The results of ascribing the emotional values of the exemplary photos of Fig. 5 to the assigned emotions of Fig. 6 are coherent outcomes which do not exactly fit in every case but are still satisfying. The photos of Dresden Airport (1) and Dresden Zoo (2) fall in the field of the emotion zealous, Dresden-Hellerau (3) reveals to be a calm place and photos of the Dresdner Heide (4) belong to a range of calm as well, whereas most of the photos of Dresden’s historic city are ranged in relief. The ruins (5) reveal to evoke fright, photos of the demonstrations of the 13th and 19th of February (7) belong to madness as well as photos of the bridge Blaues Wunder (6). Figure 4 shows that the majority of analyzed photos are concentrated on a certain range within valence-arousal-space. This makes it advisable, to refine the assignment of emotions with a higher resolution for this range which certainly makes the allocation of photographed places with an emotion more appropriate.
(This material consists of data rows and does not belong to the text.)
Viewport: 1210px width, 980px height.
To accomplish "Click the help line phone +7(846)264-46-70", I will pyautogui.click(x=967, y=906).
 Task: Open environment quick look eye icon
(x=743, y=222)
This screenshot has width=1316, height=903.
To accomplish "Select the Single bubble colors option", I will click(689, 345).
6 Conclusion and Future Work

For the study area Dresden, emotional information hidden in the word choice of photo metadata could be extracted with the help of affect analysis. Not merely one overall ‘averaged’ feeling but also emotional hotspots could be detected with high arousal and low valence and the other way around as well. Consequently the metadata of the photo platforms Flickr and Panoramio are suitable for an emotional analysis insofar as they include words or that these words have synonyms/hypernyms that can be found in ANEW or BAWL-R. Only 64 % of all photos of Dresden contained those words, because many photos are merely titled with the name of the image file given by the camera or an entire series of pictures is titled with ‘Dresden 2010’ for instance. According to Beaudoin (2007) 41 % of Flickr photos are annotated with photographic tags and 85.76 % with place names. Those words do not provide any emotional information. For this reason, georeferenced tweets from Twitter will be included in the emotional analysis as well because they contain pure written language.
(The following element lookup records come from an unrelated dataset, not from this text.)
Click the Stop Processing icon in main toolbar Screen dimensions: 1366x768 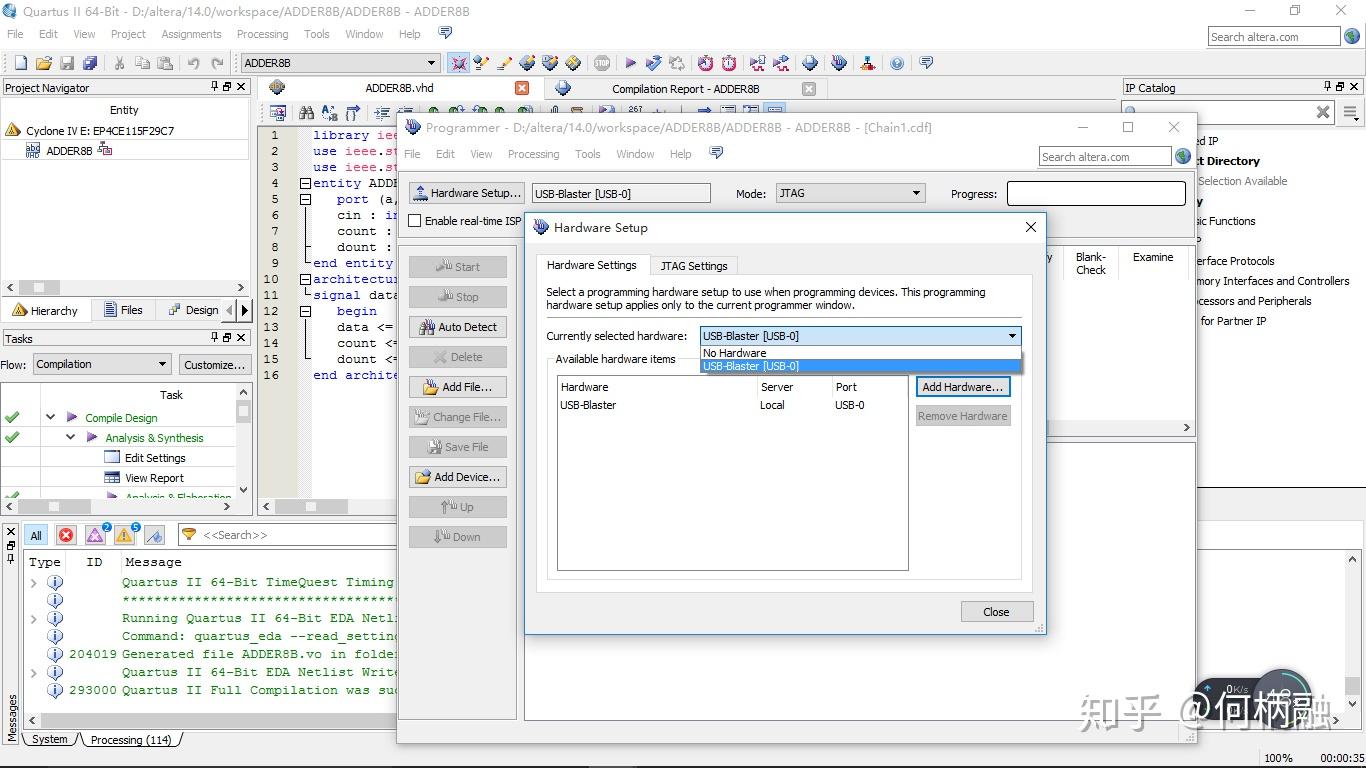point(601,63)
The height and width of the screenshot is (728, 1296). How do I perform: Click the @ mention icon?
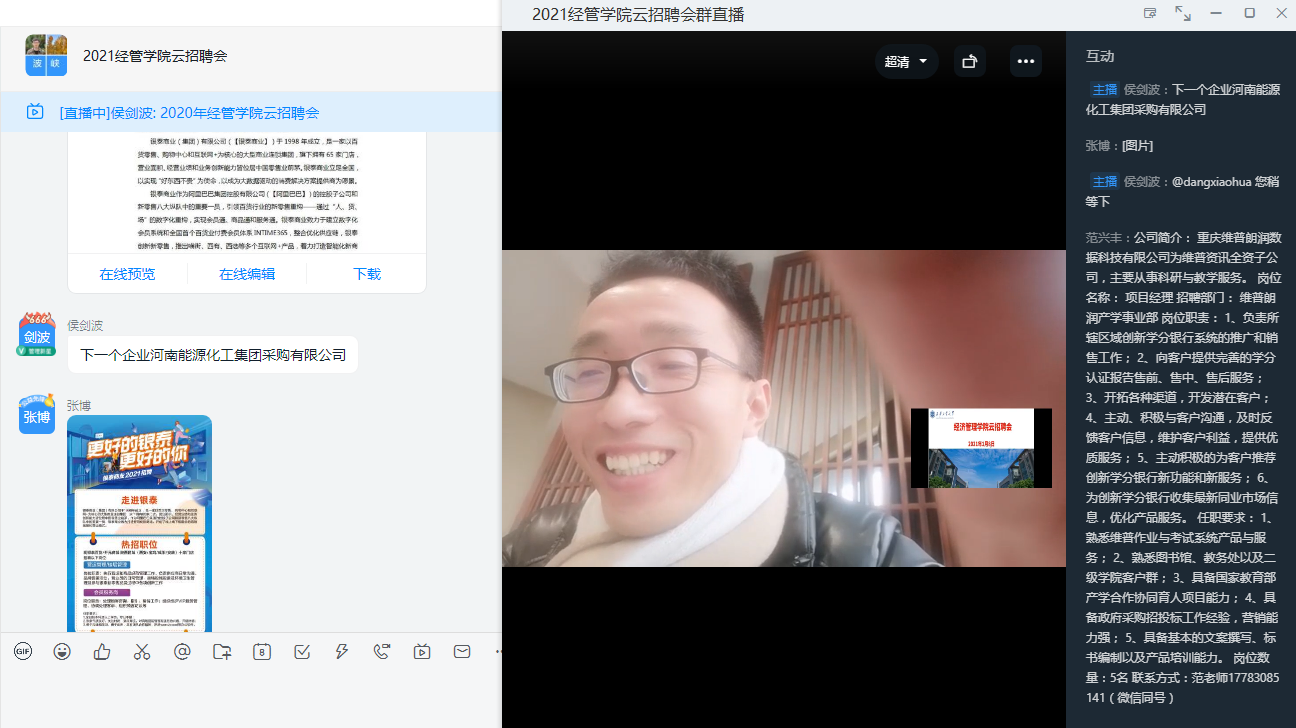182,652
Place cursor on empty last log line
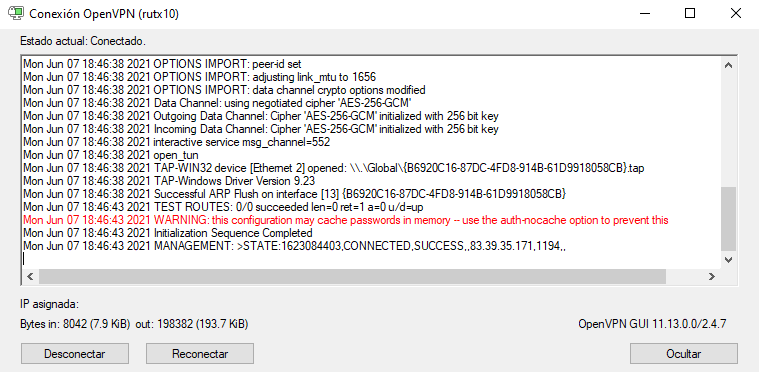The height and width of the screenshot is (372, 759). [x=371, y=259]
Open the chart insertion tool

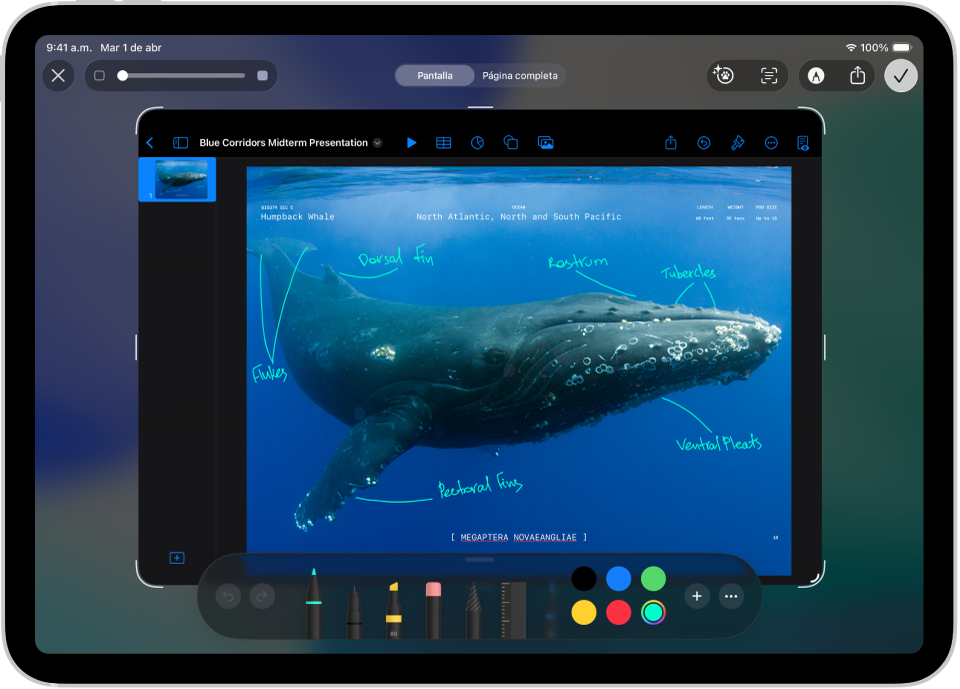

The results of the emotional analysis require a further processing, especially a simplification because they are much too fine granular. For the reason that emotions can be only validated by subjectivity, it is difficult to identify if this fine granularity in regions of high photo density is caused by different individual ways of sensing a place. At the same time it is questionable if places are sensed entirely different and if the metadata of photos are significantly influenced by incisive personal experiences (like for instance an experienced car accident on the bridge Blaues Wunder).

For further processing the spatial density of photos needs to be considered as well because of the reason to take photos: people take photos when they are visually attracted by something. That means if more photos are taken at a certain location, then this place is more attractive (Zheng et al. 2011) and sensed as more pleasant.

After the tweets are included to the emotional analysis, the results will be examined regarding gender differences and seasonal differences. Furthermore it is conceivable to apply the emotional analysis to a further region which is different to Dresden, for instance the national park Saxon Switzerland located southeast of Dresden, for examining if significant emotional differences appear in nature as well or if they are a phenomenon of urban space.

The emotions retrieved by the presented emotional analysis represent aggregated emotions. For obtaining a dataset of individual location-based emotional data, physiological reactions of probands will be measured while viewing photos of Dresden, referring to the experiments of Lang et al. (1993) and van der Kolk (1996).